The new version works because there are recognizable elements: a screen, a speaker, and a home button. And it’s certainly not alone; the “save” icon is still usually a three-and-a-half inch floppy disk. Now, this is an automotive blog, so let me get to the meat an’ potatoes here: if you take a look at the standard “Check Engine” icon, the included elements aren’t elements of a modern vehicle any longer. Here, take a peek:
Let’s parse this thing out. OK, we see an engine block. So far, so good. Do drivers today have any idea what a block on its own looks like? This appears to be a conventional engine in which the crank runs longitudinal with the vehicle centerline and is likely to be in a rear-wheel drive vehicle, which is becoming a bit of a dodo-bird itself.
Starting at the front of this theoretical engine, I see what I presume is a mechanical cooling fan…which is also increasingly becoming an anachronism. Moving up top we see what must be a ring-style air cleaner sitting atop what is likely to be a carb or maybe a throttle body. Honestly, when was the last time you took a wing nut off an air cleaner lid?
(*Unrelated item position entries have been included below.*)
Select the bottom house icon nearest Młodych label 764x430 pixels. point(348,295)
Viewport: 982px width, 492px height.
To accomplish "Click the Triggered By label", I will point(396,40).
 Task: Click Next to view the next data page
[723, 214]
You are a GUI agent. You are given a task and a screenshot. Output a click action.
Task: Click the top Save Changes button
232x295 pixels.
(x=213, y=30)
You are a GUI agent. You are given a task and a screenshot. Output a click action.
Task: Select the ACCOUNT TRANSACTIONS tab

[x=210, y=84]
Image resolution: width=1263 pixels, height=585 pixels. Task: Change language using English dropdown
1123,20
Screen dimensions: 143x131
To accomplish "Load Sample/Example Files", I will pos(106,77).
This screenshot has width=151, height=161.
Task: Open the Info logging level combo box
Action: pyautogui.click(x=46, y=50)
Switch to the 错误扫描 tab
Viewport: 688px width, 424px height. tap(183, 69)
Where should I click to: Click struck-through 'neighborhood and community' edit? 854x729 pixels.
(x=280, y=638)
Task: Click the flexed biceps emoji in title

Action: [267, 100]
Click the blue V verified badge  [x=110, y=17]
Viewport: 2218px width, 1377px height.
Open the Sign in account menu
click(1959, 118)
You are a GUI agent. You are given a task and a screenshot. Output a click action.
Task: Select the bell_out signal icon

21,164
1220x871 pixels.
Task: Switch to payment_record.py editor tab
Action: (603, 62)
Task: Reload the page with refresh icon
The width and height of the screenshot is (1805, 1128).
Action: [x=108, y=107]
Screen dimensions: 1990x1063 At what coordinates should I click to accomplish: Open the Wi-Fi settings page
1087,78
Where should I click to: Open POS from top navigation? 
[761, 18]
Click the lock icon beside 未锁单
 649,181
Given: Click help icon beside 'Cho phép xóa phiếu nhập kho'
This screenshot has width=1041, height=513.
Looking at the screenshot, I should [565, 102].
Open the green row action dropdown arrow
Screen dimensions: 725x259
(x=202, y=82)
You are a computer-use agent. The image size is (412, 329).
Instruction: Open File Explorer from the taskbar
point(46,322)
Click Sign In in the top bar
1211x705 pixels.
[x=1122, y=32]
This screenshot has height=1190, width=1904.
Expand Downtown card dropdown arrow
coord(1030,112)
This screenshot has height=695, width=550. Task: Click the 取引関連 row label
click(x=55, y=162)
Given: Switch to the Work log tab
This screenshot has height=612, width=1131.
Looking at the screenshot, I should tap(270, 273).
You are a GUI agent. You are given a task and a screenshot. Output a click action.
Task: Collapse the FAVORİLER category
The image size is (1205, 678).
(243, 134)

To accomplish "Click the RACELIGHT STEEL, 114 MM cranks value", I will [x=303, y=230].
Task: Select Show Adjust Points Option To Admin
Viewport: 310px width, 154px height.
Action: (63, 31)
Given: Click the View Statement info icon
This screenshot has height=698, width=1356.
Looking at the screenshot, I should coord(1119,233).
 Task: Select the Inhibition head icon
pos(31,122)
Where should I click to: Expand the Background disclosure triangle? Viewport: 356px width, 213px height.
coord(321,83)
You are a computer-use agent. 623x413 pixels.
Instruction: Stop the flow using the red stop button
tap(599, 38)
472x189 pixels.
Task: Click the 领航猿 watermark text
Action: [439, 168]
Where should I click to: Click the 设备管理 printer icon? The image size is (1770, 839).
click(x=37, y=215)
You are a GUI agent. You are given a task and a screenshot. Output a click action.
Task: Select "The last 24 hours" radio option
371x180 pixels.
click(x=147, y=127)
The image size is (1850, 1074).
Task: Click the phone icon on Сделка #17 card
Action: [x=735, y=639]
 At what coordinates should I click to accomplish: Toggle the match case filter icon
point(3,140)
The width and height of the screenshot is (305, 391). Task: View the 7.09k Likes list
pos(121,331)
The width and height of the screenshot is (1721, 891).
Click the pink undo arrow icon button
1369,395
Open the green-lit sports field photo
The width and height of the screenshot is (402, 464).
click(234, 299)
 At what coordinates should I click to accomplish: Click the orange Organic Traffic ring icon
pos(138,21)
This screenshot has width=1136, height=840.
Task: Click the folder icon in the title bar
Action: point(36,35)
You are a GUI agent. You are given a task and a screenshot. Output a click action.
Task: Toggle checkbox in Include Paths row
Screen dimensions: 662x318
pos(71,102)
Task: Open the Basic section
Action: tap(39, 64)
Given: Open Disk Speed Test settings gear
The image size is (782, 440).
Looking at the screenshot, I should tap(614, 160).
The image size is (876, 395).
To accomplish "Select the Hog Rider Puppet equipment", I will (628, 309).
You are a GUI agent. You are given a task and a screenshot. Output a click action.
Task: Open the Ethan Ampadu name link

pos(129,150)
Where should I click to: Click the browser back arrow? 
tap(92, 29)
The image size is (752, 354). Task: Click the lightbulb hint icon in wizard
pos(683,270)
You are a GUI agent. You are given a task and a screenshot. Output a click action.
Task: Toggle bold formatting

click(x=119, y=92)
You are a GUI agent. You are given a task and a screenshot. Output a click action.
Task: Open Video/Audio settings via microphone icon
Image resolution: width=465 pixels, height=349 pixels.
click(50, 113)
And then at the rear of this engine, I have to assume I’m seeing a flywheel attached, since normally a torque converter would stay with the transmission. I guess this theoretical engine is backed up by gears you’d need to shift yourself. The manual trans, too, is pulling a disappearing act in America. (Don’t get me started; that’s a different article.) So the three elements that make this thing reminiscent of an engine are by and large no longer found on engines.
So I think it would be fair to say this icon is in need of an overhaul. I’m not sure what it should be instead. Maybe the outline of a wrench? Or how about just an exclamation point in a triangle? A car on the back of a wrecker? (Scratch that. The “typical” silhouette would be a hook-and-chain style tow truck, which is largely useless in this age of plastic bumpers.) Maybe it should just say, “emissions,” since that’s really the system the MIL is drawing attention to.
The best idea is probably one I haven’t thought of. I think, though, it is time we retire the Check Engine light as we know it.